**Document text:**

=== Section Start ===

H.A.L.T. for Addiction Recovery

Addiction recovery is not only about avoiding drugs and alcohol. It’s also a time to reassess your thought-patterns and form new, positive habits. To change negative habits, many people refer to HALT, an acronym that reminds you to slow down and take a breather when you are feeling hungry, angry, lonely, or tired. By noticing these feelings and finding proactive ways of addressing them, you can avoid relapsing into drug use.

The Purpose of HALT in Addiction Recovery

Although we may not realize it at the time, certain basic, biological feelings lead us to drug and alcohol abuse. Generally, people first turn to substances when they are hungry, angry, lonely, or tired, and eventually, responding to these feelings with substances becomes habitual. Perhaps you get used to drinking when you are alone at night or make a habit of taking drugs after a hard day. During your addiction recovery, assess the reasons why you turn to drugs and the emotions that cause your cravings. Becoming aware of negative habits is the first step to making a positive change in your life.

=== Section End ===

[Screenshot grounding data]
=== Section Start ===

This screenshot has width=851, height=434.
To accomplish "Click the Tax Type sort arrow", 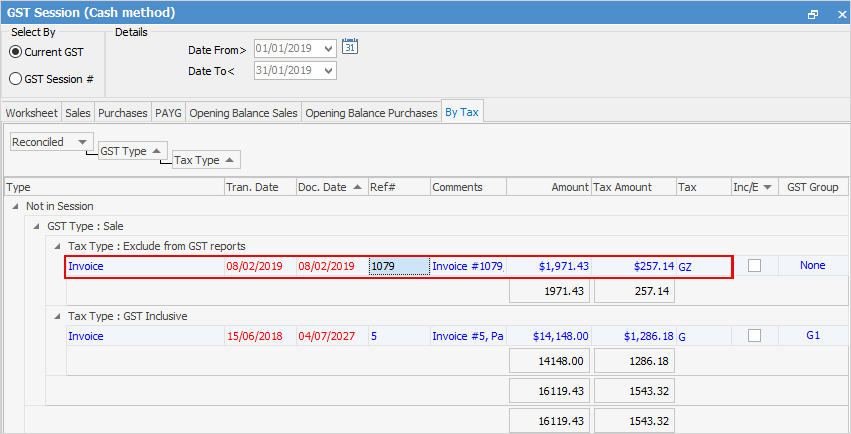I will [229, 160].
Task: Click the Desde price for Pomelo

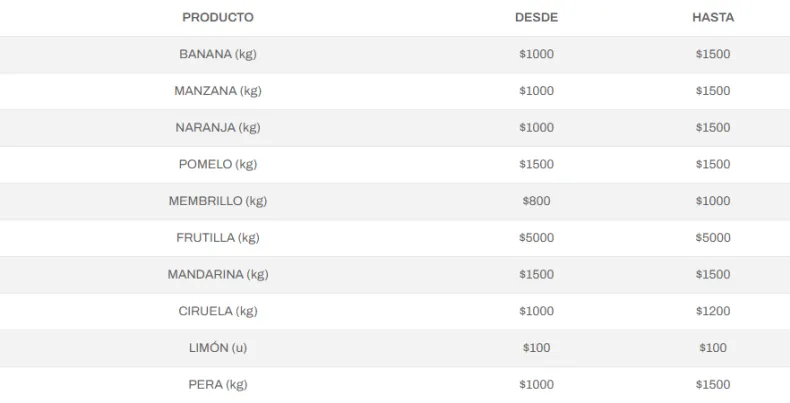Action: coord(536,164)
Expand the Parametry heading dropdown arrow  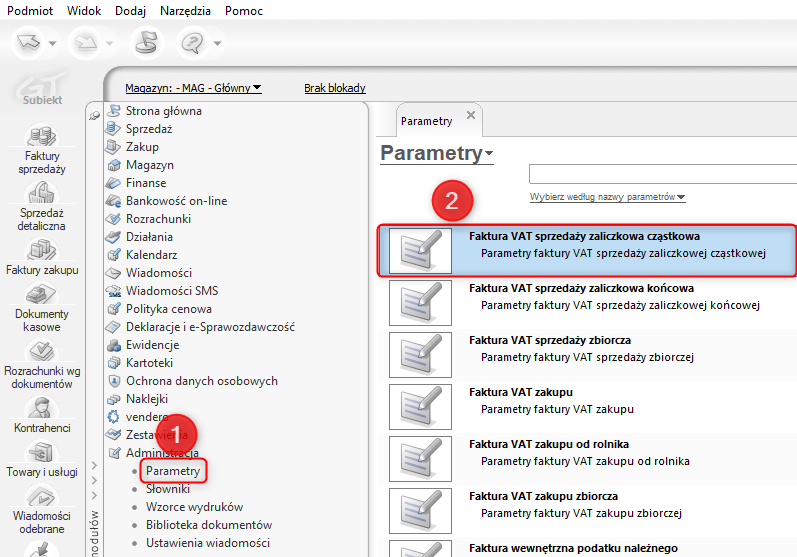pos(489,154)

=== Section End ===

**Required actions:**
[1] In the addiction recovery text, transcribe the passage starting at "Addiction recovery is" and ending at "into drug use.".
[2] Name every feeling that the acronym HALT stands for in the addiction recovery text.

**Results:**
[1]
Addiction recovery is not only about avoiding drugs and alcohol. It’s also a time to reassess your thought-patterns and form new, positive habits. To change negative habits, many people refer to HALT, an acronym that reminds you to slow down and take a breather when you are feeling hungry, angry, lonely, or tired. By noticing these feelings and finding proactive ways of addressing them, you can avoid relapsing into drug use.

[2] Hungry, angry, lonely, tired